Sometimes, cobalamin is an autoimmune disorder. Pernicious anemia is one cause of vitamin B12 deficiency that sometimes results from an improper immune system reaction to intrinsic factor, a digestive enzyme crucial for cobalamin absorption.

As the propensity for acquiring autoimmune disorders rises, as we’ve seen in recent trends, so do the incidents of autoimmune cobalamin deficiency rise in accordance.

Why cobalamin blood tests don’t work

Another explanation for the progression of cobalamin deficiency has to do with the efficiency of blood testing.

When you absorb cobalamin, only a small amount enters the blood stream and gets to work on protecting your nerve cells, producing energy, and regulating red blood cell distribution. The majority of cobalamin that enters your body goes to your liver, where it is stored for years in a dormant state.

The former type of cobalamin is “active vitamin B12,” where the latter is “unusable” cobalamin that has no impact on your current health whatsoever.

Here’s the clincher: when your doctor tests for serum vitamin B12, he is actually measuring the amount of total vitamin B12 units in your body, not the amount of active cobalamin, since cobalamin blood tests don’t differentiate between active and unusable vitamin B12.

So, a lab result that indicates normal levels of cobalamin may be a false result, as it doesn’t take into account that you may have depleted your stores of usable cobalamin, indicating severe vitamin B12 deficiency, regardless of the amounts of cobalamin in your liver.

Symptoms of vitamin B12 (cobalamin) deficiency

Historically, cobalamin deficiency (pernicious anemia) was a fatal disease.
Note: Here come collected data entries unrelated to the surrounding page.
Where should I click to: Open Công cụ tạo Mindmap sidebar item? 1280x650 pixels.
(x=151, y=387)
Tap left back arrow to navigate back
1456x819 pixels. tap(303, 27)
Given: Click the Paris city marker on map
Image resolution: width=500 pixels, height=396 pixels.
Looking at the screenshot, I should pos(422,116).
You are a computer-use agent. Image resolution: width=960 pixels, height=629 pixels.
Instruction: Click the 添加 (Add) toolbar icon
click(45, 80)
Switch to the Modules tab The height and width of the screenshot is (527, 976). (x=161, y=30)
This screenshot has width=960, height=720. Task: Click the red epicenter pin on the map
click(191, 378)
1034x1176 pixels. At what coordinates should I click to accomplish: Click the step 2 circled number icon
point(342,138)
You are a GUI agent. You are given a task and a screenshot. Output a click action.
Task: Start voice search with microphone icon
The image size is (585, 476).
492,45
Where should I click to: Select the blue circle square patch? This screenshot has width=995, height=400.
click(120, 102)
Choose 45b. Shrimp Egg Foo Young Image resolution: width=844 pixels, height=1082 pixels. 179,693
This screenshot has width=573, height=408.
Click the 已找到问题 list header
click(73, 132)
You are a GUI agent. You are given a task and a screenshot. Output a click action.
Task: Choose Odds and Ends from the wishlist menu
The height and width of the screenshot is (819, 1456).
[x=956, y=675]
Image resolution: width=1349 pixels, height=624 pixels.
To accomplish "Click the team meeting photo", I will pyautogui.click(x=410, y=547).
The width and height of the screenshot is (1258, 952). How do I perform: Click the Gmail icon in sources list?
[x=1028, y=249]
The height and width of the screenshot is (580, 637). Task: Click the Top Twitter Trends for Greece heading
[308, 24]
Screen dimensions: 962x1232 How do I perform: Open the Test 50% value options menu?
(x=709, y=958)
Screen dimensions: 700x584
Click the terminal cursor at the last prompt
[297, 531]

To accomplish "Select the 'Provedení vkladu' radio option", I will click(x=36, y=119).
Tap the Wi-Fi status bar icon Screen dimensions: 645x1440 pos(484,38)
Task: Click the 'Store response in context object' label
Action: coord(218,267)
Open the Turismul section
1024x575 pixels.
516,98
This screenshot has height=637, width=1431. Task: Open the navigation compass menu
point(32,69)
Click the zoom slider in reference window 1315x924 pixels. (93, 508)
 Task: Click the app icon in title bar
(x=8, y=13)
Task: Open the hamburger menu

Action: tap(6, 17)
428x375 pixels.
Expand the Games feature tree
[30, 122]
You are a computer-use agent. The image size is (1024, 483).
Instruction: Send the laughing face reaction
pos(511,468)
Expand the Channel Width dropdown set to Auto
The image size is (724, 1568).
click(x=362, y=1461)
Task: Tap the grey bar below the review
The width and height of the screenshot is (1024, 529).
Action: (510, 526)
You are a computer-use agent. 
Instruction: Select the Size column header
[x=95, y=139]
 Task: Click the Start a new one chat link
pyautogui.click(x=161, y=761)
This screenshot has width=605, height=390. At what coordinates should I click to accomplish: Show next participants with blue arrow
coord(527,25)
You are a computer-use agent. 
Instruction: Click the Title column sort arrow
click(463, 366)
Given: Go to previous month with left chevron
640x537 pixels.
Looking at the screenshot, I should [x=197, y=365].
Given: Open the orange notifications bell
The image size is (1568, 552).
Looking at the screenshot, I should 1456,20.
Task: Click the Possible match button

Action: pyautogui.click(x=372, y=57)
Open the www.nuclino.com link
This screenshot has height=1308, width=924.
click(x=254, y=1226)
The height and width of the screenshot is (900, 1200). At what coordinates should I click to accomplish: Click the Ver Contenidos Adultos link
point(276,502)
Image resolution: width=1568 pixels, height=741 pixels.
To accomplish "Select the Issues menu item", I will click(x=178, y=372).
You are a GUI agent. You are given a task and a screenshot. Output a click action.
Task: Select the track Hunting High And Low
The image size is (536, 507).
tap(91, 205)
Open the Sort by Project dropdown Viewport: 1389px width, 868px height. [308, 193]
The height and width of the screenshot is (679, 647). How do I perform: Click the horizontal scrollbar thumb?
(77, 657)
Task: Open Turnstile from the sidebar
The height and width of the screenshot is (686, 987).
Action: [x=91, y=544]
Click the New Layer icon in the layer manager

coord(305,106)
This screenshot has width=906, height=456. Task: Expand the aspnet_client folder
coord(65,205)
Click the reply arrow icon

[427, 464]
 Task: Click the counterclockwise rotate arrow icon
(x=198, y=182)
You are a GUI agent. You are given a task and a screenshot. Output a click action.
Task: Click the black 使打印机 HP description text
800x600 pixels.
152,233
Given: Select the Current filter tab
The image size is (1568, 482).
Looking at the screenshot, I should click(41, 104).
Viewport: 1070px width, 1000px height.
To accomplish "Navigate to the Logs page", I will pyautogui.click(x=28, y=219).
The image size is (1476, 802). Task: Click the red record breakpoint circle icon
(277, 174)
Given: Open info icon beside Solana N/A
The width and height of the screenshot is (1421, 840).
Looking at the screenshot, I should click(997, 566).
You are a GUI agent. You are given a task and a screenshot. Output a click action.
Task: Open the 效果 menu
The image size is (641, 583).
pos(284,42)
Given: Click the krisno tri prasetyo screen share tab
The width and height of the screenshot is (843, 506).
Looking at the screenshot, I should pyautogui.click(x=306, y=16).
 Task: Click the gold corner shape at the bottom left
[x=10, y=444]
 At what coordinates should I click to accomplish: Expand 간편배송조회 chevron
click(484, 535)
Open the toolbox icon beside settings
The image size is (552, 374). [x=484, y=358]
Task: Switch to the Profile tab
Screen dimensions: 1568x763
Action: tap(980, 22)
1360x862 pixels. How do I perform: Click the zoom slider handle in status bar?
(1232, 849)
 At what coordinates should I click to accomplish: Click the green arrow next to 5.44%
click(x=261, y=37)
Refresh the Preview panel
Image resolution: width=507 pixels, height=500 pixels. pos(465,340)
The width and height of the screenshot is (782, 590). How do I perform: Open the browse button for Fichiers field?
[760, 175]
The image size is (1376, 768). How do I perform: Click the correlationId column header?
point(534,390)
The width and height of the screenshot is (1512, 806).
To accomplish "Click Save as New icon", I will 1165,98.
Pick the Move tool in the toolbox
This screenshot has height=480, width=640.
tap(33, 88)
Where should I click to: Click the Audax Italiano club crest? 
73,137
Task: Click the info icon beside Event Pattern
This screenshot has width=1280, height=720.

Today, we understand that prompt supplementation of cobalamin can prevent death or severe damage and loss of nerve cells.

The best way to catch cobalamin deficiency is to recognize the symptoms early on, before they have a chance to progress further.

Here are some common symptoms of cobalamin deficiency:

  • Constant fatigue
  • Memory problems
  • Depression
  • Aggressive behavior
  • Paranoia
  • Painful numbness and tingling in the hands and feet
  • Face twitching, especially in one eye
  • Vision problems
  • Difficulty walking
  • Frequently dropping things
  • Difficulty swallowing


Treatment for vitamin B12 deficiency

If your doctor diagnoses vitamin B12 deficiency, then he will prescribe cobalamin supplements. Usually, the patient receives cyanocobalamin sublingual tablets or vitamin B12 shots until symptoms abate.

Sometimes, cobalamin shots alone aren’t enough. You may feel tired and achy long before you are due for your next round of vitamin B12.

This is when it helps to supplement with extra over-the-counter (OTC) vitamin B12, in addition to (or in place of) cobalamin injections.